- _Excerto da fonte_:
━━━━━━━━
Chegado da guerra, estava na casa dos 40 anos quando começa a trabalhar no então PPD como segurança, a convite de João Inácio Simões de Almeida. «Fazia vigilância à sede nacional na Duque de Loulé». Estávamos em 1974 e, como um dos primeiros militantes, foi um dos nomes a subscrever a petição para legalizar o PPD.
Três anos depois transita para o gabinete de imprensa, onde manteve funções até ao final de 2017, quando aceitou o convite para se juntar à Casa Civil da Presidência da República. Uma decisão que surpreendeu quase todos, mas há quem garanta que o atual Presidente foi dos líderes do PSD com quem mais gostou de trabalhar. Algo nunca confirmado pelo assessor, extremamente reservado na hora de dar a sua opinião sobre os presidentes do PSD.
Marcelo Rebelo de Sousa falou na quinta-feira com o Expresso, pouco após ser conhecida a notícia da morte do amigo. E sublinhou que as sondagens do PSD ainda faziam «brilhar os olhos» ao companheiro de partido. Já na página da Presidência da República deixou uma nota evocativa. «Demonstrando, sempre, que as virtudes pessoais valem mais do que os cargos e as funções, e que a força da Democracia nasce do humilde contributo de todos os dias ao serviço dos outros. O Presidente da República agradece o seu exemplo. O companheiro de meio século de percurso comum recorda, com infinita saudade, a sua inexcedível amizade».
O corpo de Zeca Mendonça estará em câmara ardente a partir das 18h00 de hoje na Basílica da Estrela. Amanhã, domingo, haverá missa de corpo presente às 14h30. O corpo será depois sepultado no Cemitério da Galiza, no Estoril.
━━━━━━━━
- _Lista de registos_:

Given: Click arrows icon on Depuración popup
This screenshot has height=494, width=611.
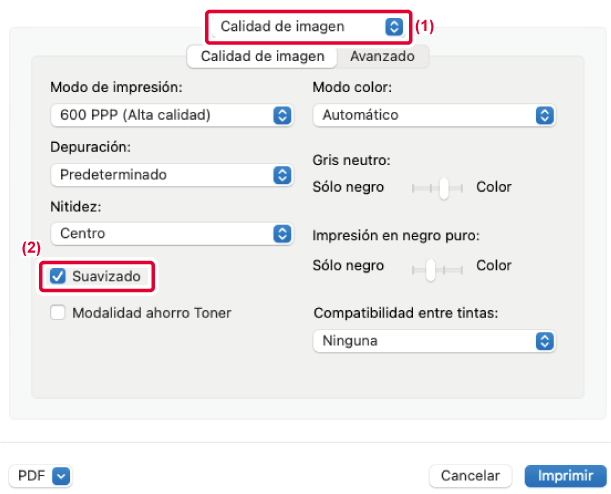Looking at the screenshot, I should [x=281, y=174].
━━━━━━━━
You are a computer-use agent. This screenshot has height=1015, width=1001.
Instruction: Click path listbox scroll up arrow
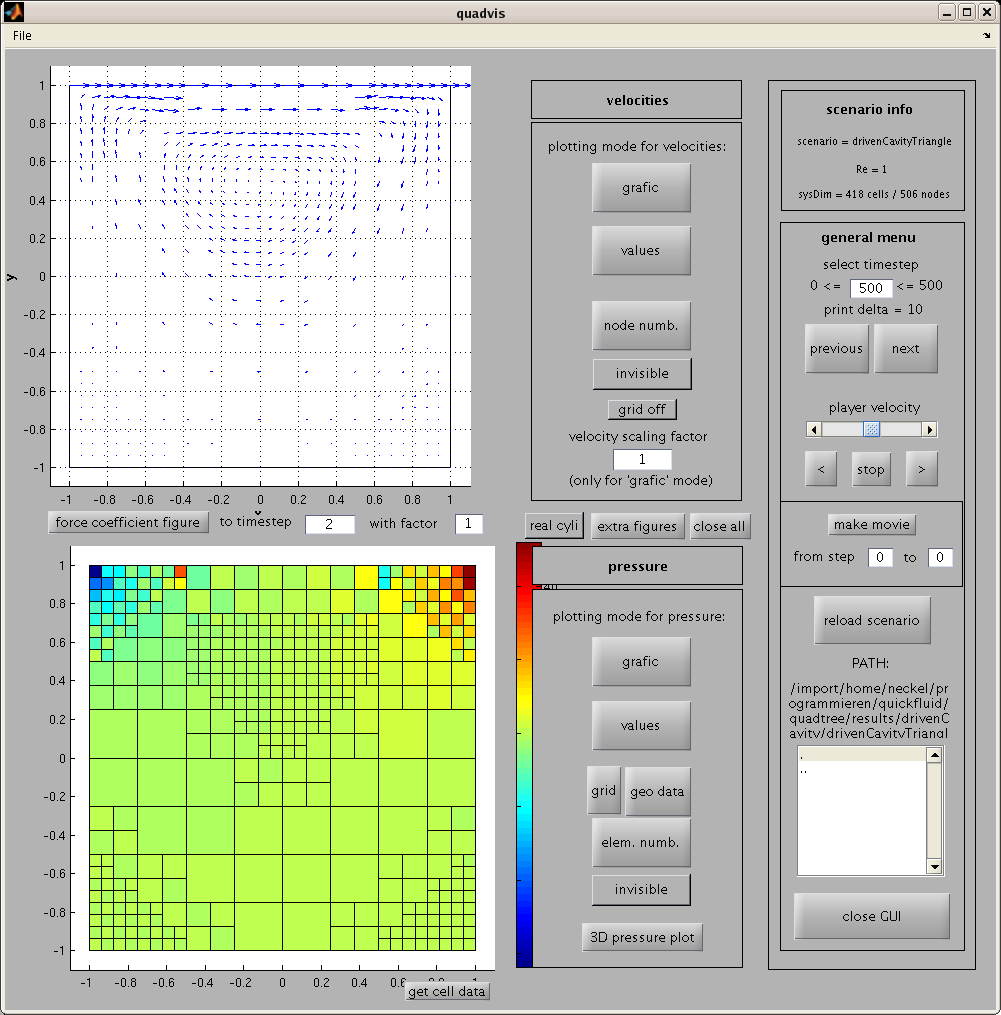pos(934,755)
━━━━━━━━
- _Desafios_:
a) Segundo o excerto, em que cemitério será sepultado o corpo de Zeca Mendonça?
b) Indique se cada afirmação está de acordo com o excerto: (i) Zeca Mendonça entrou para o gabinete de imprensa logo em 1974; (ii) a missa de corpo presente realiza-se no domingo às 14h30; (iii) o assessor confirmou que o atual Presidente foi o líder do PSD com quem mais gostou de trabalhar.
c) Reescreva o trecho do excerto que vai de "Marcelo Rebelo de" a "Galiza, no Estoril.", trocando "quinta-feira" por "sexta-feira".
Os registos provêm de uma fonte distinta.

- _Respostas desenvolvidas_:
a) No Cemitério da Galiza, no Estoril.

b)
(i) Não: «Três anos depois transita para o gabinete de imprensa».
(ii) Sim: «Amanhã, domingo, haverá missa de corpo presente às 14h30.»
(iii) Não: «Algo nunca confirmado pelo assessor».

c)
Marcelo Rebelo de Sousa falou na sexta-feira com o Expresso, pouco após ser conhecida a notícia da morte do amigo. E sublinhou que as sondagens do PSD ainda faziam «brilhar os olhos» ao companheiro de partido. Já na página da Presidência da República deixou uma nota evocativa. «Demonstrando, sempre, que as virtudes pessoais valem mais do que os cargos e as funções, e que a força da Democracia nasce do humilde contributo de todos os dias ao serviço dos outros. O Presidente da República agradece o seu exemplo. O companheiro de meio século de percurso comum recorda, com infinita saudade, a sua inexcedível amizade».
O corpo de Zeca Mendonça estará em câmara ardente a partir das 18h00 de hoje na Basílica da Estrela. Amanhã, domingo, haverá missa de corpo presente às 14h30. O corpo será depois sepultado no Cemitério da Galiza, no Estoril.